YOUR ASSIGNMENT >> Pictures excluded, please transcribe exactly the lines from the one with "This screenshot has height=411, width=699." through the end of the records below, and nothing more.

INFORMATION PROVIDED below:

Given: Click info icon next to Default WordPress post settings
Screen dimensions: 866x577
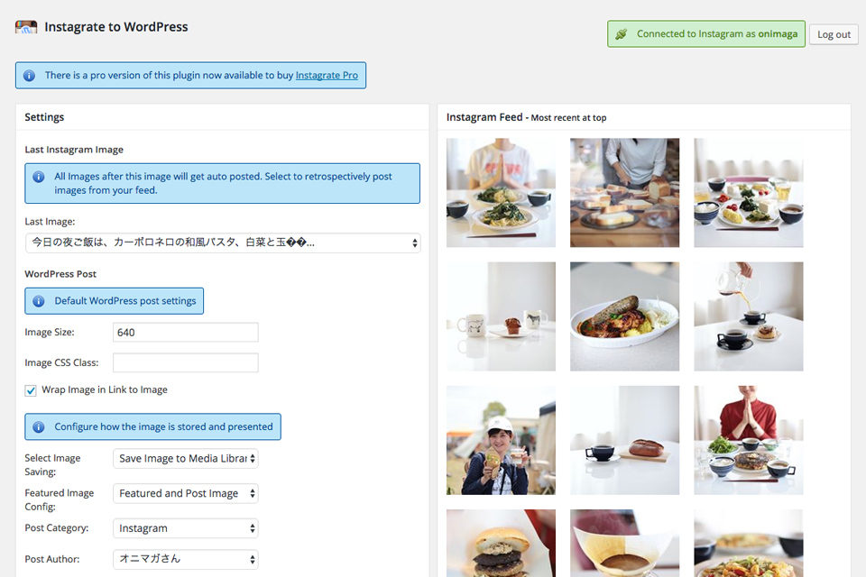Looking at the screenshot, I should click(39, 301).
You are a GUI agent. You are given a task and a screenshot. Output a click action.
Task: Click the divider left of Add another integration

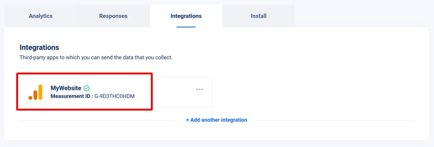(99, 120)
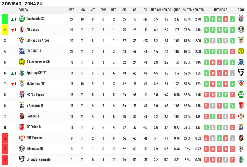This screenshot has height=167, width=247.
Task: Click the SL Benfica "B" crest
Action: (22, 84)
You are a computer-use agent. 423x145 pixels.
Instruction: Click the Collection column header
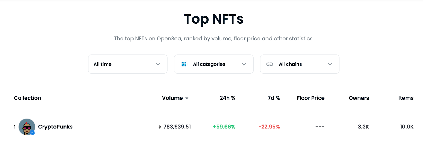(27, 98)
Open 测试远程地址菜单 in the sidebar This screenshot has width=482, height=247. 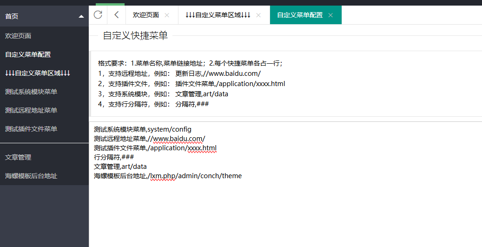coord(31,110)
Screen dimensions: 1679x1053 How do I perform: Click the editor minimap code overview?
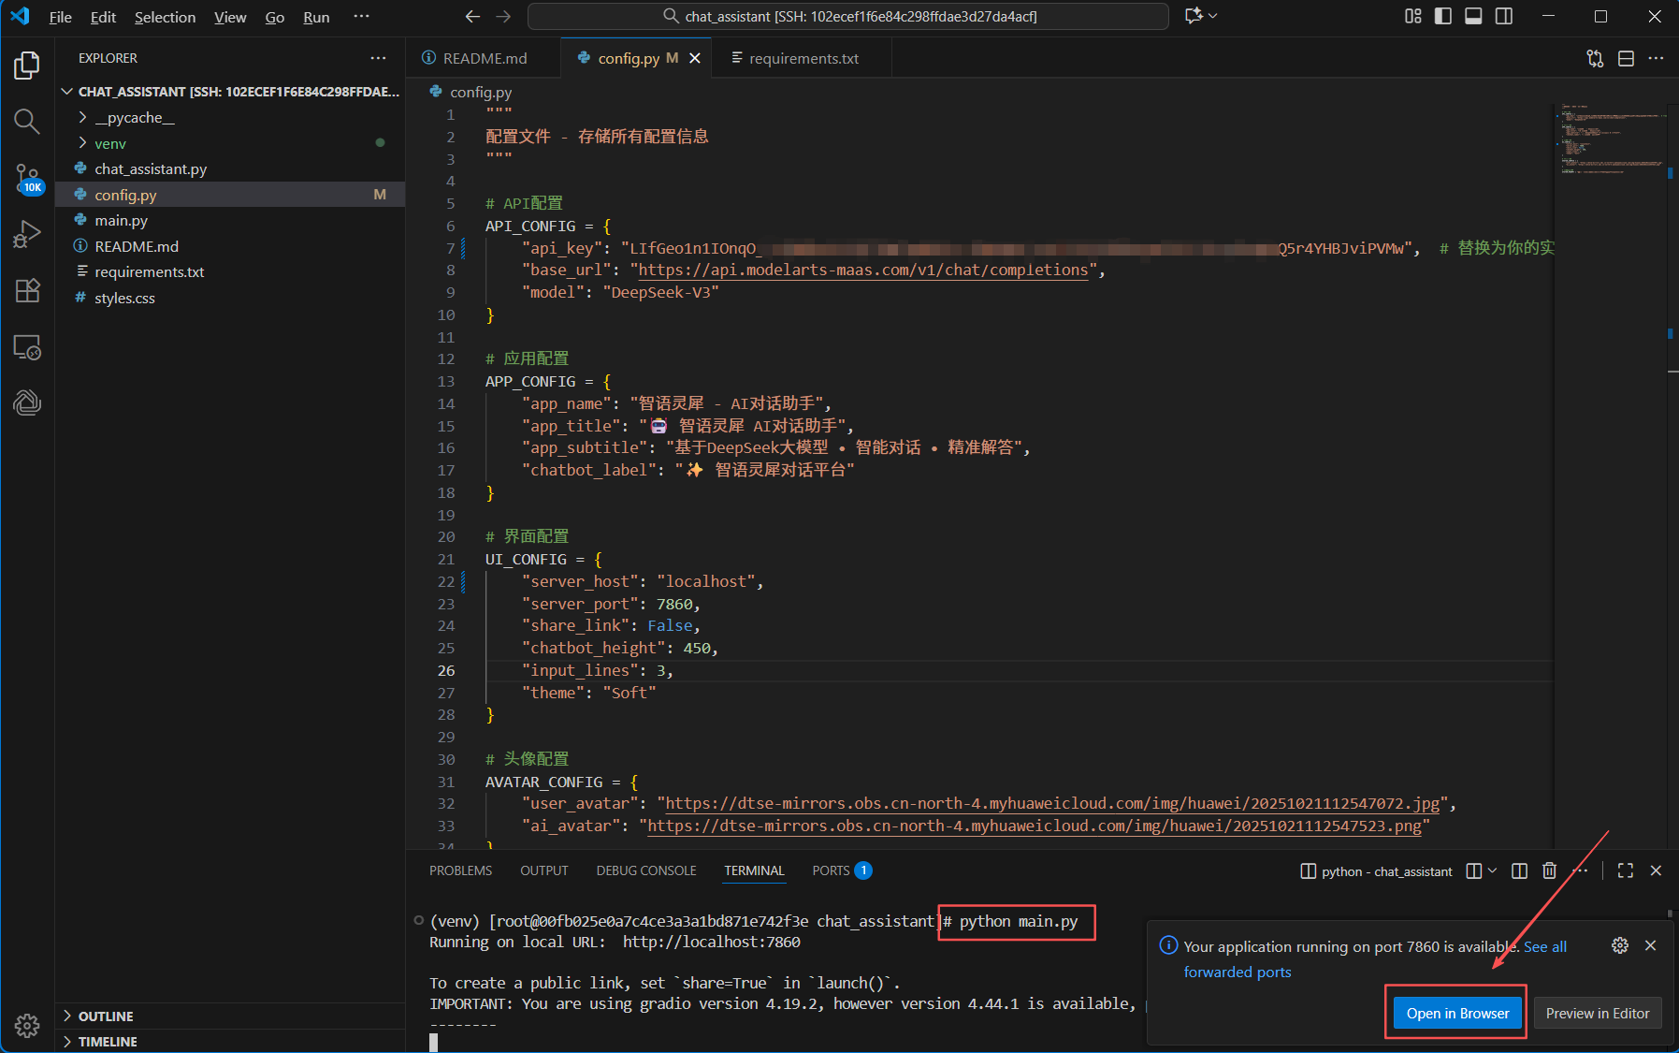click(x=1609, y=140)
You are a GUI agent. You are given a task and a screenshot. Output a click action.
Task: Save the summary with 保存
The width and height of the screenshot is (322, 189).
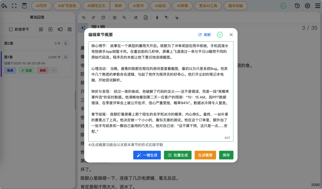click(226, 155)
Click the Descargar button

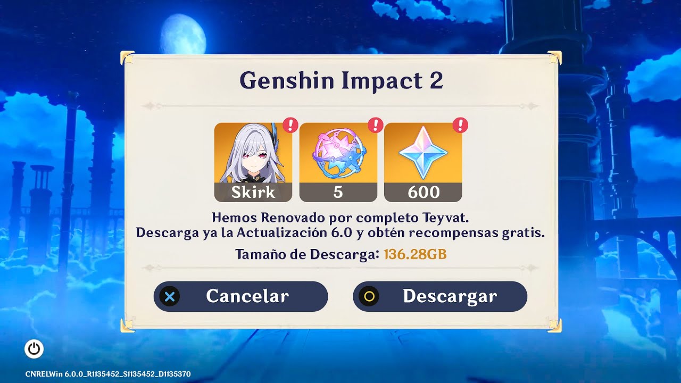click(x=440, y=296)
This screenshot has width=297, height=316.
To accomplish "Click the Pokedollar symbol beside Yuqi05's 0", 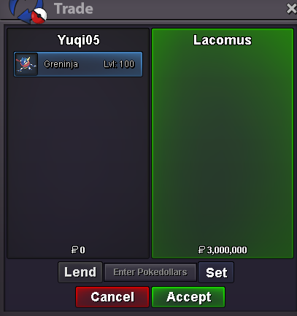I will point(74,250).
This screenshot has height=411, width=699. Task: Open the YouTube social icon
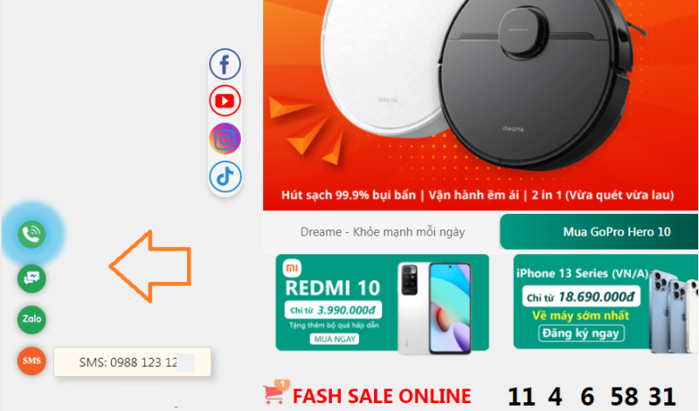[x=225, y=101]
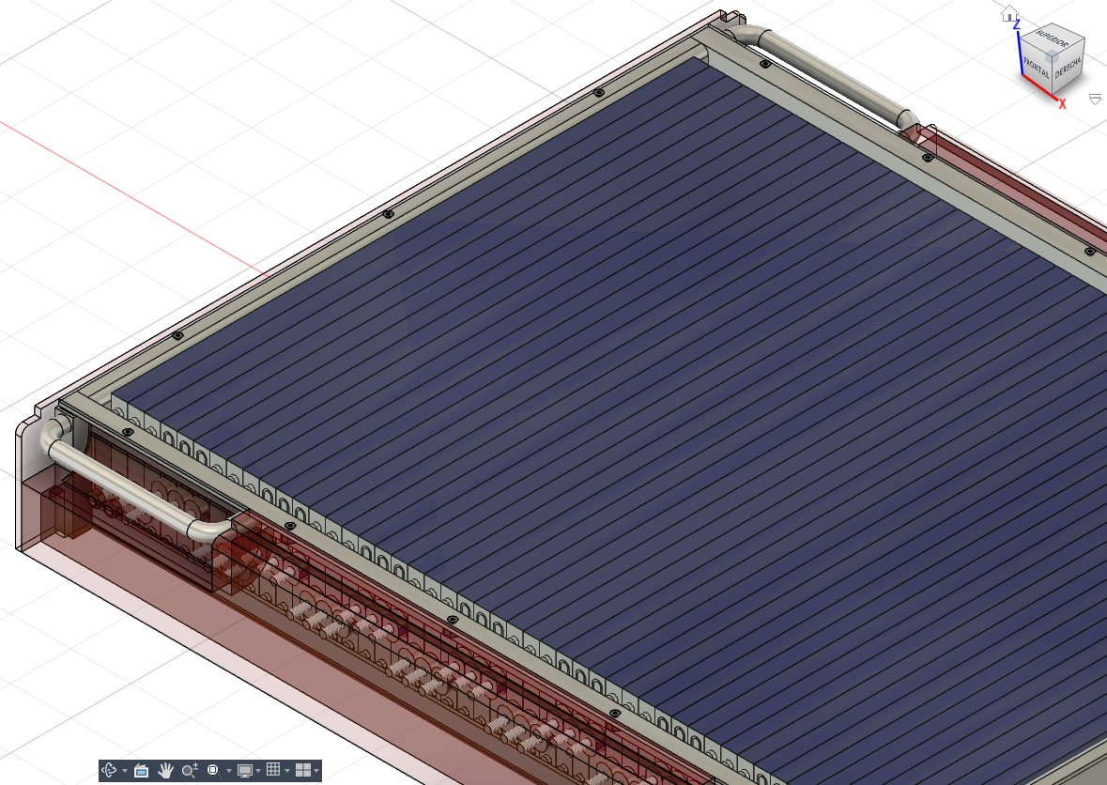1107x785 pixels.
Task: Click the front handle tube of the model
Action: [122, 485]
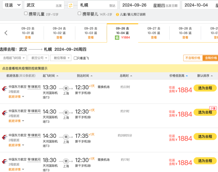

End of INFORMATION PROVIDED.

FINISHED EXERCISE >>
This screenshot has height=411, width=699. Task: Open the YouTube social icon
[x=225, y=101]
1107x785 pixels.
Task: Click the front handle tube of the model
Action: [122, 485]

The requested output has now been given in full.